* [WHAT YOU WILL DO]
Put the data from the line with "This screenshot has height=751, width=1568." to the line with "Go forward one" into a Markdown table with the columns No. and Line, one row per line, skipping blank lines.

-------- WORKING DATA

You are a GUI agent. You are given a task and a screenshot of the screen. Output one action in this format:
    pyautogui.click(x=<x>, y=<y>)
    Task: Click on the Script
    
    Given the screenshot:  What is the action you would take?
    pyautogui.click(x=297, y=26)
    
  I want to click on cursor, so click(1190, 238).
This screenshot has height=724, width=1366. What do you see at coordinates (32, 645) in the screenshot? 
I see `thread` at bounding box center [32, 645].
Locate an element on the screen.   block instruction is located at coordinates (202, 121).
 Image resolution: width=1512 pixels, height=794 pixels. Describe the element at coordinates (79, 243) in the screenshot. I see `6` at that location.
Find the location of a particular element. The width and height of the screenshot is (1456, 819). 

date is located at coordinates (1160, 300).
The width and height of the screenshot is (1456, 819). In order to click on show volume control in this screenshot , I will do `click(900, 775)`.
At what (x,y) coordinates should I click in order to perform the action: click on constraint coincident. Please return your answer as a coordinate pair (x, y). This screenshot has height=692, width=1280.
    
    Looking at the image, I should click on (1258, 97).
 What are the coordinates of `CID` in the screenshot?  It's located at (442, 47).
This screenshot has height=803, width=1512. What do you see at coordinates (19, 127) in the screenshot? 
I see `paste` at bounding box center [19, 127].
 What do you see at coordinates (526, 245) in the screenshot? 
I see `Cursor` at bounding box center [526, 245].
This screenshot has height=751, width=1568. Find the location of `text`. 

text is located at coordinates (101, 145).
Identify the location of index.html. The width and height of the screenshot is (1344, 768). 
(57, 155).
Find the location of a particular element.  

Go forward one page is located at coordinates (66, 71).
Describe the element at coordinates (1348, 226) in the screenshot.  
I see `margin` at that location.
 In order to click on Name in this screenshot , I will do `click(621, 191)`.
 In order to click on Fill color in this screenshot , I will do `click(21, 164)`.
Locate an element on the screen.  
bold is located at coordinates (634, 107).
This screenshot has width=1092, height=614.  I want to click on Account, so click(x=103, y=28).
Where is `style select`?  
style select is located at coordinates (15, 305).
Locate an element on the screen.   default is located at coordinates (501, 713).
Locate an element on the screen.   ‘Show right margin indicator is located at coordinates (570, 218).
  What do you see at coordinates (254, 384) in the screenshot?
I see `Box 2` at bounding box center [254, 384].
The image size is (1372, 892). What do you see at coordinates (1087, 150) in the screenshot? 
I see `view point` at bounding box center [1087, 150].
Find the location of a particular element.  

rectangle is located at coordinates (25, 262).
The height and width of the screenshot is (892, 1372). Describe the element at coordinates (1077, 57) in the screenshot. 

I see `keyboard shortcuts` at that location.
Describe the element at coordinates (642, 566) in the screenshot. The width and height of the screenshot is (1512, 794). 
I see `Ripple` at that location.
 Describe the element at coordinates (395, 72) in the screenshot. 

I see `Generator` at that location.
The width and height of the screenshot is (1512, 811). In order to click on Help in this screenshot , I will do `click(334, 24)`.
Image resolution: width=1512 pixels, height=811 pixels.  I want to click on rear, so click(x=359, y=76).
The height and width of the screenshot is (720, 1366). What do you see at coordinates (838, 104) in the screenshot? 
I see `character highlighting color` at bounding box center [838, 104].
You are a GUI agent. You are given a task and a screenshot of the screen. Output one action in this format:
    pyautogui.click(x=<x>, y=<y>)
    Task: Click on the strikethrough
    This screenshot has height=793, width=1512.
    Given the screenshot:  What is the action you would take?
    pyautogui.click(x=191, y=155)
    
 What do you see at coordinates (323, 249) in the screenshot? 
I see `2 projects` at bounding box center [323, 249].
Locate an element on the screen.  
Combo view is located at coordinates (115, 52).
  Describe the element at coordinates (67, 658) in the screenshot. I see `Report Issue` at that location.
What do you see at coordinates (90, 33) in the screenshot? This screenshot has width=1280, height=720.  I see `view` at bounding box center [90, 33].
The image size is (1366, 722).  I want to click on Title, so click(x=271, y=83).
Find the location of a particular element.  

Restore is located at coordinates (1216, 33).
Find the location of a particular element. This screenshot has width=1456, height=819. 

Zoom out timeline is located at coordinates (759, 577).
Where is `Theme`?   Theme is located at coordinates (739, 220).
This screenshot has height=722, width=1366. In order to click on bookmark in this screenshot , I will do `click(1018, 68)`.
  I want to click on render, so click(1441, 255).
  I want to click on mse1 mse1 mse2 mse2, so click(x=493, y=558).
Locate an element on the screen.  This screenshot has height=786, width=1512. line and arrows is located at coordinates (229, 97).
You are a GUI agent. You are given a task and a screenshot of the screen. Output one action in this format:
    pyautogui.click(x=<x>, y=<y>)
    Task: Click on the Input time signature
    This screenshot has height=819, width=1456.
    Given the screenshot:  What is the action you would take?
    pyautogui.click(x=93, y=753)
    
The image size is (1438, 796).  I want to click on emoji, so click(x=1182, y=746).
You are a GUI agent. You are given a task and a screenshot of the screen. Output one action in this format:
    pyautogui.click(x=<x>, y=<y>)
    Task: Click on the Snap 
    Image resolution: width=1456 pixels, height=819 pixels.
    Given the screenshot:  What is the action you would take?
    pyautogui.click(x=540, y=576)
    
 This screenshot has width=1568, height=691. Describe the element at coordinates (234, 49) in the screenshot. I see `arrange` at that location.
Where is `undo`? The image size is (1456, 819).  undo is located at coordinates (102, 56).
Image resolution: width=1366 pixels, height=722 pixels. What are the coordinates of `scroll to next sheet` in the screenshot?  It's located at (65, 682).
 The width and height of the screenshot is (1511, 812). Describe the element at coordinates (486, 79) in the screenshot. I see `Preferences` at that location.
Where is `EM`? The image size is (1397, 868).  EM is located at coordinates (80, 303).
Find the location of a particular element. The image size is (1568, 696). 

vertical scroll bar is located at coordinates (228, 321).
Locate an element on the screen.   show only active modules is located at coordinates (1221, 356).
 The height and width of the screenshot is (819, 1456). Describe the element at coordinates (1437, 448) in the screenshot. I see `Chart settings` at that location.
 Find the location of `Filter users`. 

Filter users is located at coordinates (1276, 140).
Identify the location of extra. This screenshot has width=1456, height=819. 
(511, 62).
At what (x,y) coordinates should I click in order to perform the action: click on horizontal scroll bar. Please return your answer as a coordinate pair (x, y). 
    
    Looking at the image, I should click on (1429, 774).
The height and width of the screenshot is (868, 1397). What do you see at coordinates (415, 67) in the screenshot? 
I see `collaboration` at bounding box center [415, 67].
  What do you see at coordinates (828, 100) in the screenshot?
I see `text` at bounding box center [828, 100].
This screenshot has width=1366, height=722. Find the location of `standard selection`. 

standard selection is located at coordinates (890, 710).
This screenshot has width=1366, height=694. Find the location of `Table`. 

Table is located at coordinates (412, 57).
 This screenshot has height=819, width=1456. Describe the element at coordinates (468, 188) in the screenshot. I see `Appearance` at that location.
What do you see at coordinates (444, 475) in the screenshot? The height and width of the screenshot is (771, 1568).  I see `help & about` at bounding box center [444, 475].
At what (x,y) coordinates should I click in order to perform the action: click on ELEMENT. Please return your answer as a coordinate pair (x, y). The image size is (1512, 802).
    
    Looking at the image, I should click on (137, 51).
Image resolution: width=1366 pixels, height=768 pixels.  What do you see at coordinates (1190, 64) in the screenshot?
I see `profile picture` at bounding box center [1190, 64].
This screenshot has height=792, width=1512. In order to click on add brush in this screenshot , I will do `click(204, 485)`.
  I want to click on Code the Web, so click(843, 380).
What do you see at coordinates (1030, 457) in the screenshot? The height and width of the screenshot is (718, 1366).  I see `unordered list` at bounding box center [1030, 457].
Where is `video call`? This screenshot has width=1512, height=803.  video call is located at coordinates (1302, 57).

----------------

* [RESULT OF THIS TASK]
| No. | Line |
|---|---|
| 1 | This screenshot has height=751, width=1568. Find the location of `text`.  |
| 2 | text is located at coordinates (101, 145). |
| 3 | Identify the location of index.html. The width and height of the screenshot is (1344, 768).  |
| 4 | (57, 155). |
| 5 | Find the location of a particular element.   |
| 6 | Go forward one page is located at coordinates (66, 71). |